Встретиться на Тверском бульваре предложила Елизавета: «От Пушкинской пройдемся и посидим где-нибудь на скамейке…» Соломатин же обговорил желанный ему уголок Твербуля - от Есенина и до ТАССа, лучше даже ближе к ТАССу. На вопрос, чем именно хороша эта часть бульвара, из-за удаления от «Макдональдса», что ли, Соломатин ответил:
– Есть роковой треугольник, Лизанька, это не я придумал. Это студенты Литинститута. Треугольник с вершинами ПМЕ. Треугольник погибших поэтов. Пушкин, Маяковский, Есенин. То есть памятников им. Часть бульвара от Пушкина до Есенина в треугольник входит. Мне бы не хотелось, чтобы наша с вами дружба была чем-то омрачена.
– Я не знала, что ты такой суеверный, - рассмеялась в трубку Елизавета.
– Но ведь мы тогда будем ближе к Гоголю. Или сразу к двум Гоголям. Один из них грустный…

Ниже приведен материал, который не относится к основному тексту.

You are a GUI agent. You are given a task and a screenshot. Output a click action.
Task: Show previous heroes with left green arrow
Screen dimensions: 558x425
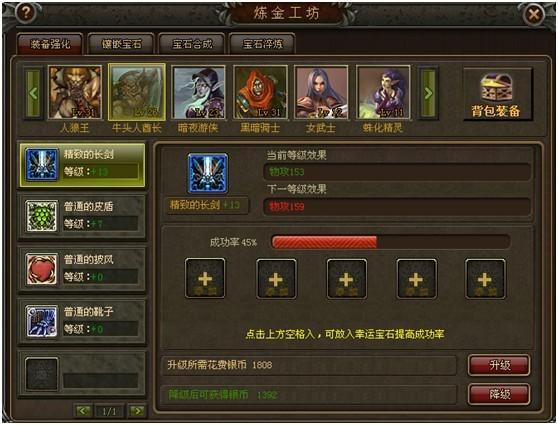pos(33,93)
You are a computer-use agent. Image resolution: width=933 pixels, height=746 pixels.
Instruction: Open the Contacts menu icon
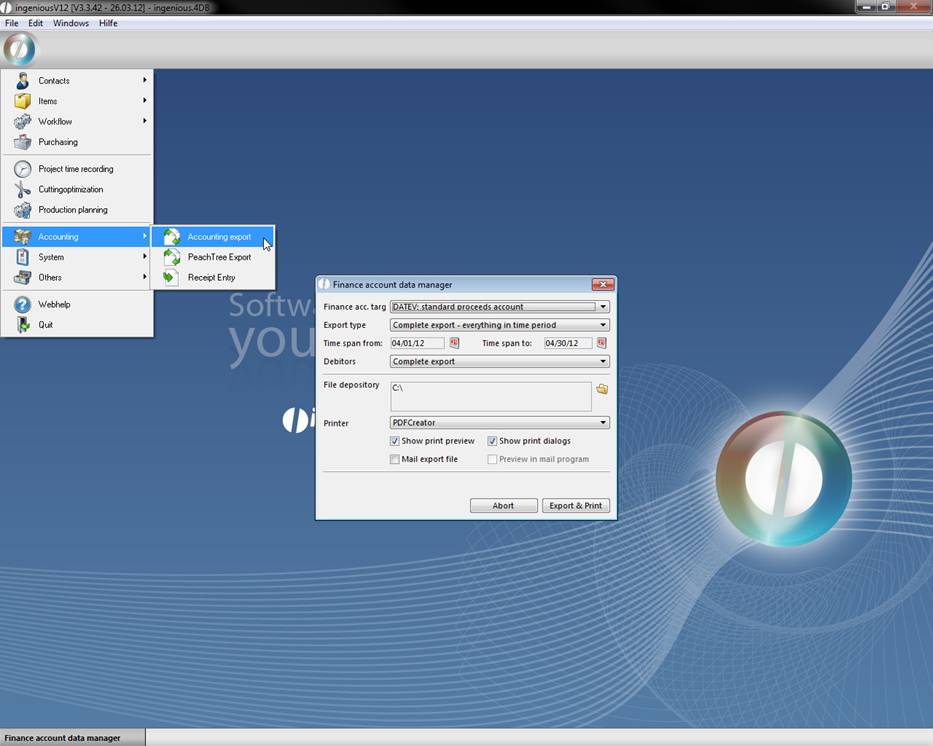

Судьба свела их на масленицу. Правда, Елизавета уверяла (или хотя бы намеки делала), что знает о Соломатине давно. Однако ни разу не подтверждала подробностями это свое уверение. Жизнь ее в последние месяцы шла порой кругалями и с вывертами, но уж куда веселее и стремительнее полузастылого линейного соломатинского существования. «Сидите, сидите в своем затворе!» - смеялась Елизавета. Соломатин и от дочерей Каморзина, и от самой Елизаветы, и со слов общих знакомых многое знал о ее кругалях, вывертах и фишках. Как она колбасилась и где тусовалась. По представлению старшей из каморзинских дочек, Александрин, Елизавета была «с идеей в голове». Когда какая-либо из ее идей осуществлялась или, напротив, отпадала (затея с дойче бизнесгерром Зоммером, например), Елизавета успокаивалась, вела себя разумницей и плюшевой паинькой. На время. Потом в голове ее вываривалась новая идея. Или припрыгивала к ней и неизвестно откуда. А часто - и неизвестно зачем. После возведения в отцы обожаемого публикой плейбоя Константина Летунова, или Джима, Елизавета именно успокоилась. Или даже расслабилась. В Кембриджи и Гарварды ехать заленилась. В те дни и случилось их душерасположение с Соломатиным. Летунов не то чтобы к доченьке остыл, но тоже успокоился. Или ему наскучили интервью по поводу чудесного обретения дочери, а в особенности - поздравления друзей и поклонниц. Нет, пожалуйста, нужны деньги, пожалуйста, нужно где-либо представить принцессу, пожалуйста, познакомить с Крутым, или Кеосаяном, или Грымовым на предмет творческого развития или свечения на телеэкранах, даже с самой Аллой Борисовной, пожалуйста. Но Елизавета уже поняла, что не следует жужжать вблизи Летунова мухой-цокотухой, теперь уже позолоченной. К тому же сам Летунов сладчайше жил в очередном эротическом плену. Елизавета тогда и открыла Андрюшеньке Соломатину, что она устала от целевых напряжений, что она ощущает себя пушкинской старухой с безрассудными желаниями, мерзнущей на берегу ледовитого моря, и при ней нет старика с неводом. Она - одинока, и где жилетка, куда можно было бы ткнуться мокрым носом? Посмеиваясь, с милыми шутками, но без естественных нынче телесных утех, будто в танце не решаясь прижаться друг к другу, что стоило Соломатину усилий воли, согласились посчитать именно Соломатина именно той самой жилеткой.